- DOCUMENT EXCERPT
[Python-Dev] The C API and wide unicode support

Walter Dörwald walter@livinglogic.de
Wed, 10 Jul 2002 16:57:16 +0200


Michael Hudson wrote:

> It may be best to allow this particular dead horse to go on being
> dead, but I thought I'd ask here.  Beats work, anyway.
> 
> Picture the situation: you're wrapping a C library that returns a
> unicode string (let's say encoded as UCS-2).  You want to return this
> as a Python object.  So you'd think you can write
> 
> return PyUnicode_Decode(encstr, "ucs-2", NULL);

There is no "ucs-2" encoding. This should be "utf-16", "utf-16-le"
or "utf-16-be".

> (or something close to that).  But for reasons that escape me,
> PyUnicode_Decode is included in the API renaming in
> Include/unicodeobject.h, so if you want to provide binaries you have
> to provide two, and you can be sure that users will have no idea which
> they need.
> 
> So, questions:
> 
> (1) am I correct in thinking that PyUnicode_Decode (and a bunch of
>     others) could safely be omitted from the renaming?

No, because the unicode objects generated will consist of either
UCS-2 or UCS-4 "characters". This has nothing to do with the
encoding of the byte array which you use to create the unicode object.

Any C function that uses Unicode objects in any way needs name
mangling, because the storage layout of the Unicode objects
changes.

> (2) if so, is it worth omitting those APIs that could be omitted for 2.3?
> 
> This train of thinking came about because the version of 2.2 that
> comes with Redhat 7.3 is compiled with wide unicode support (which
> surprised me), and so the pygame RPMs broke.

I don't know, probably because sizeof(wchar_t)==4 ?

Bye,
    Walter Dörwald

- MATERIAL PROVIDED
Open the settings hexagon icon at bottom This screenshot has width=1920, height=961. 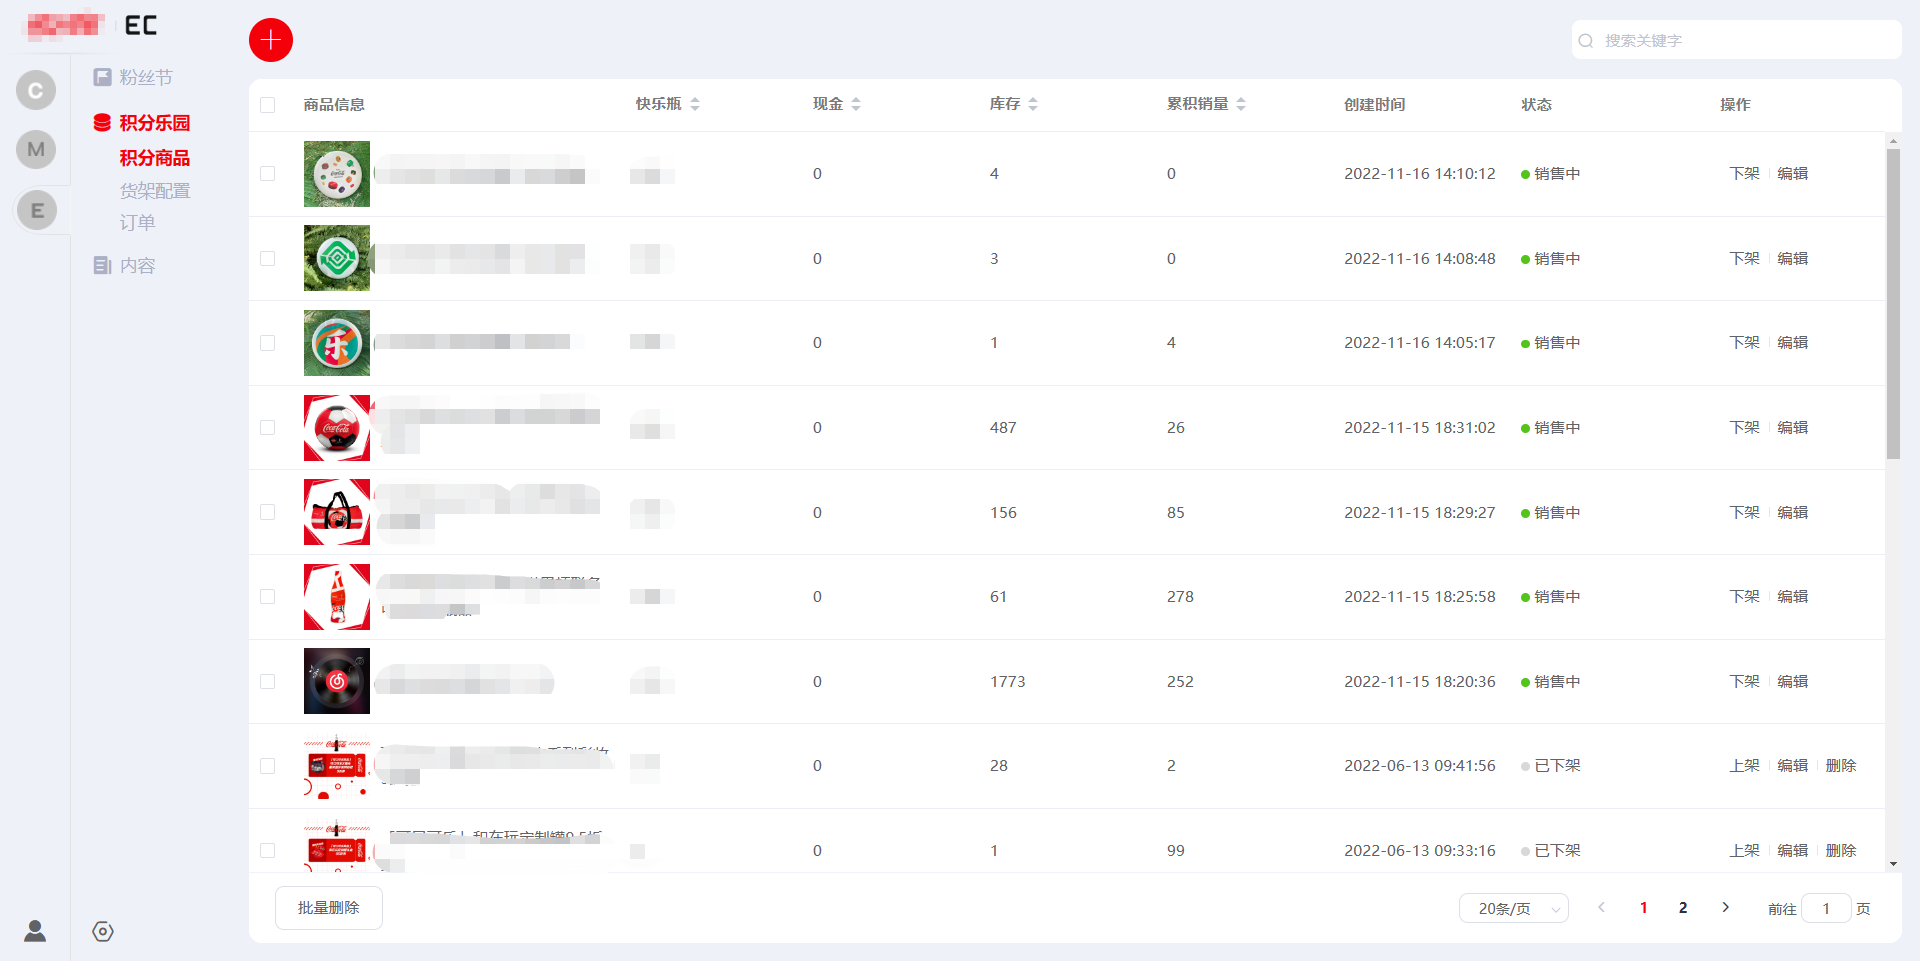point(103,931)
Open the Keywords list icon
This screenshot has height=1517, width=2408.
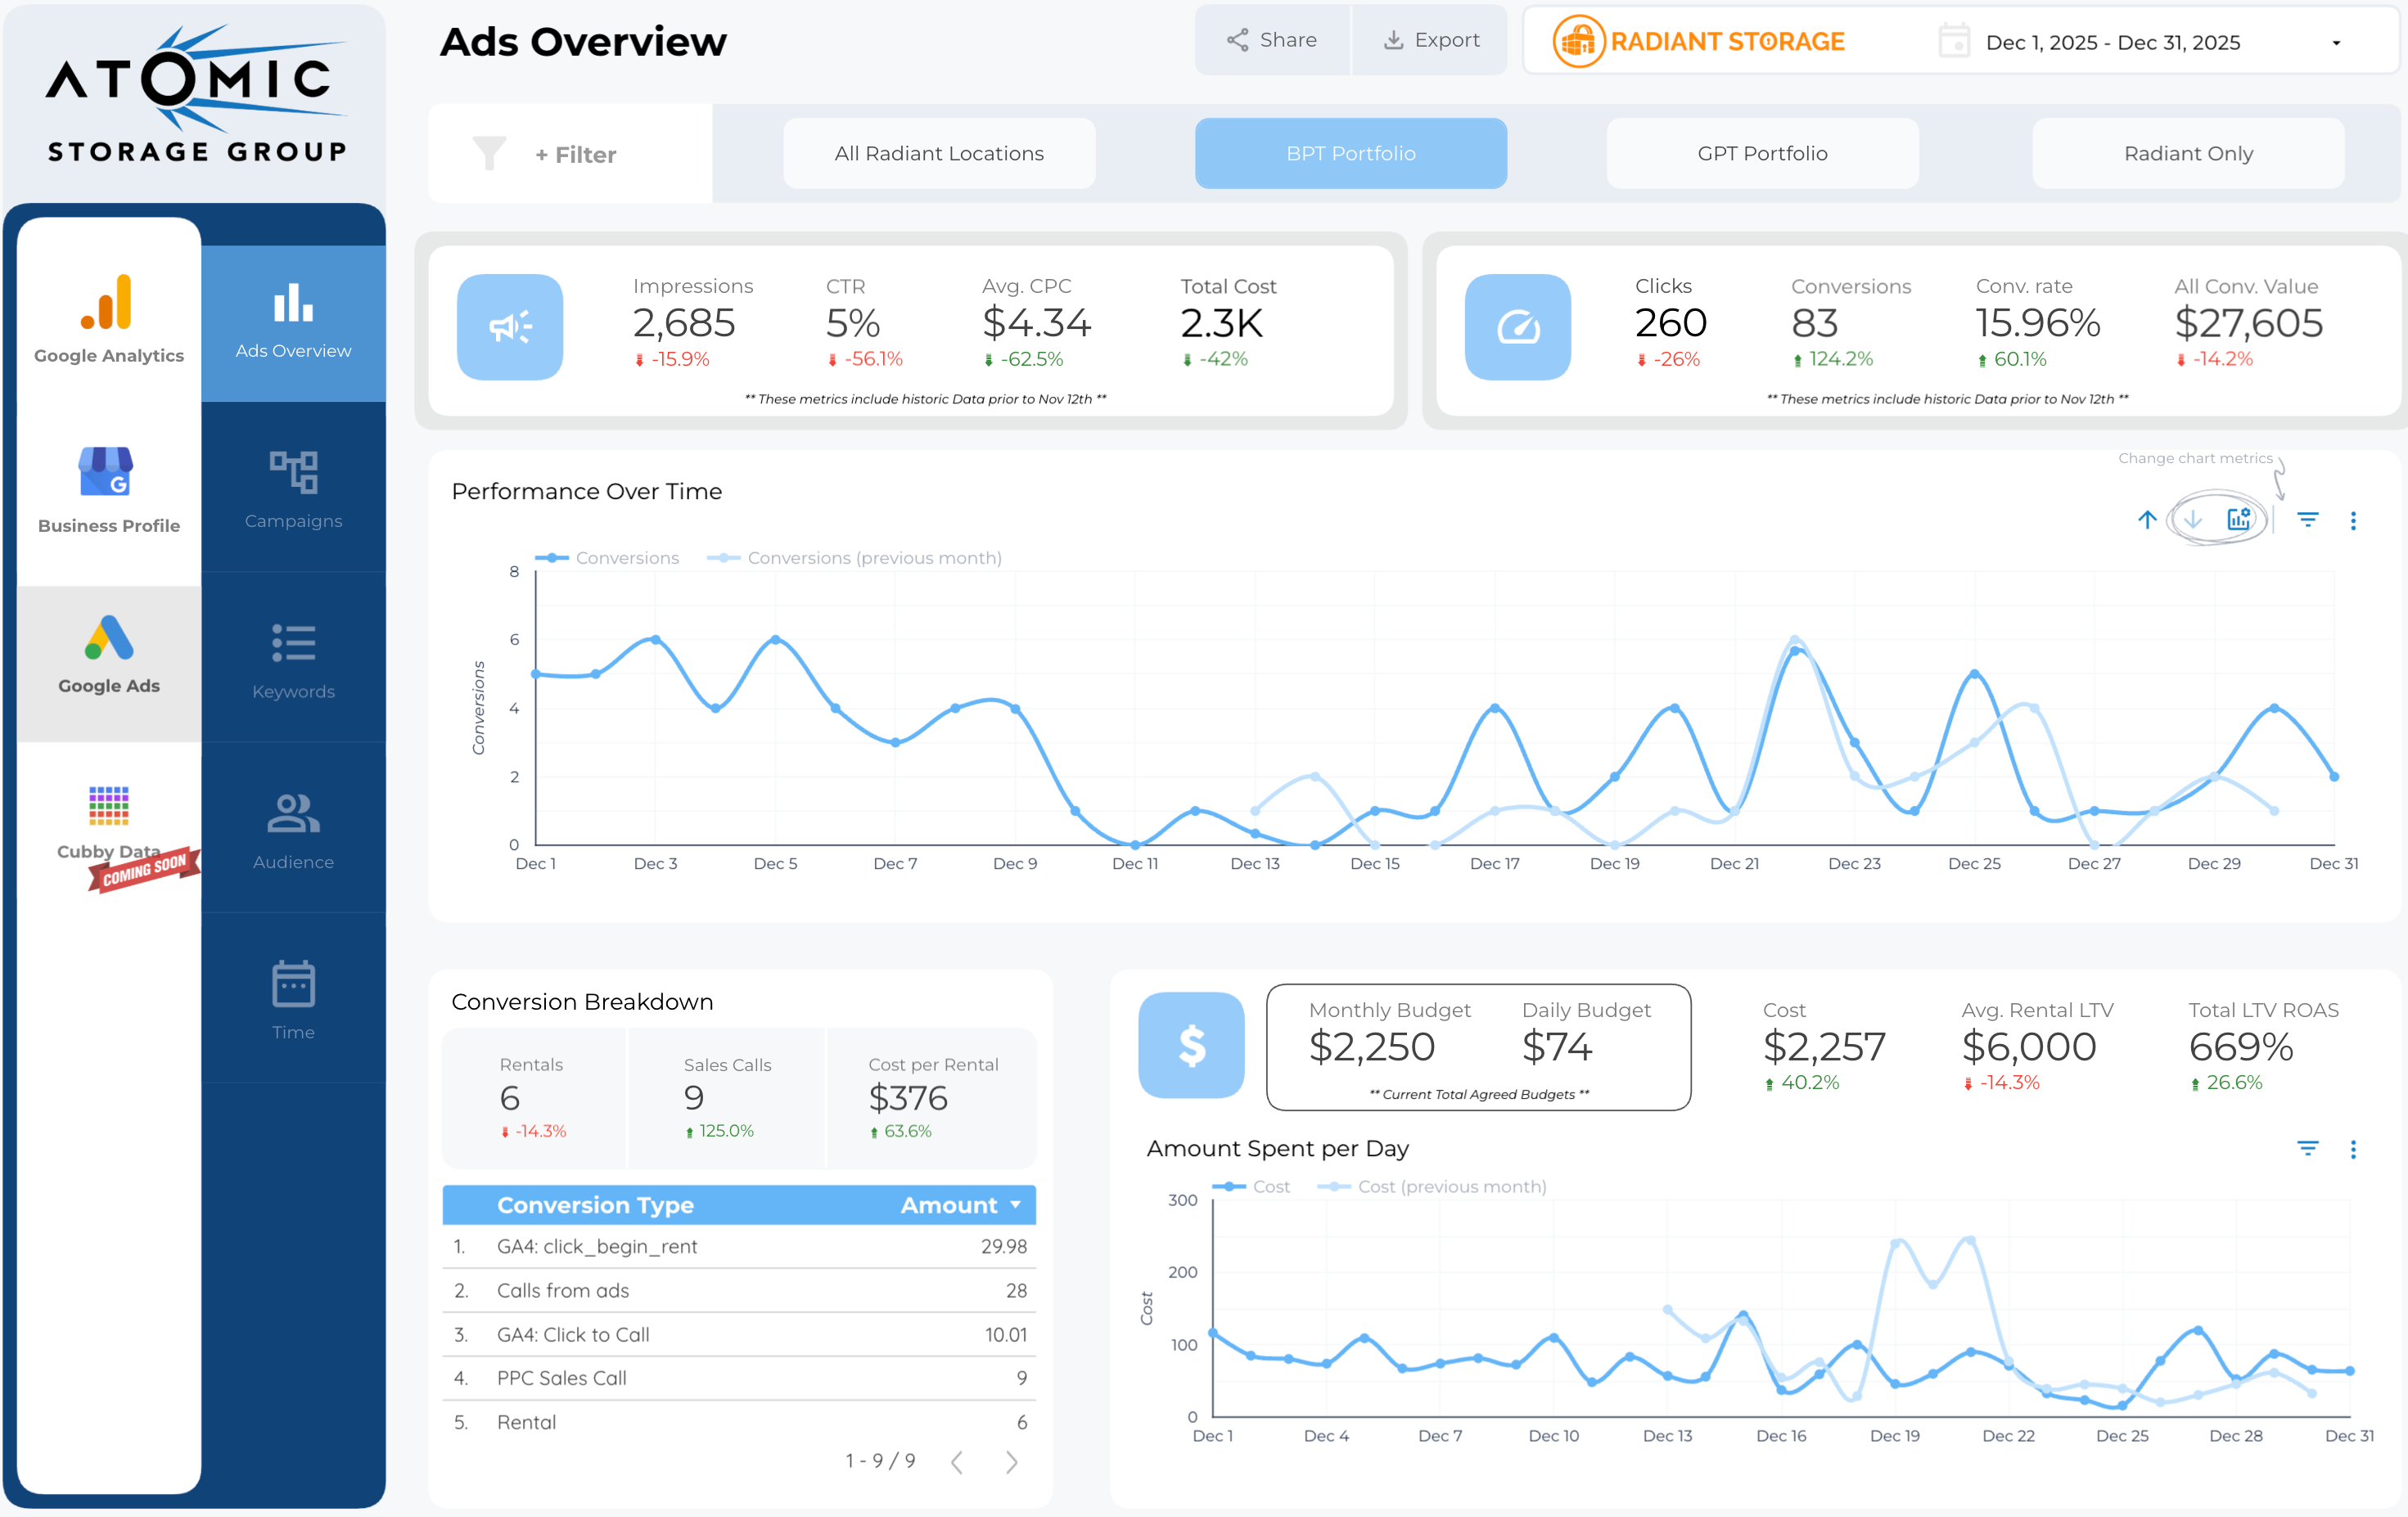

- DO THIS
The mailing-list message about the C API and wide unicode support says that one encoding name does not exist and gives the names to use instead. List the replacement encoding names it gives.

- THE ANSWER
"utf-16", "utf-16-le", "utf-16-be"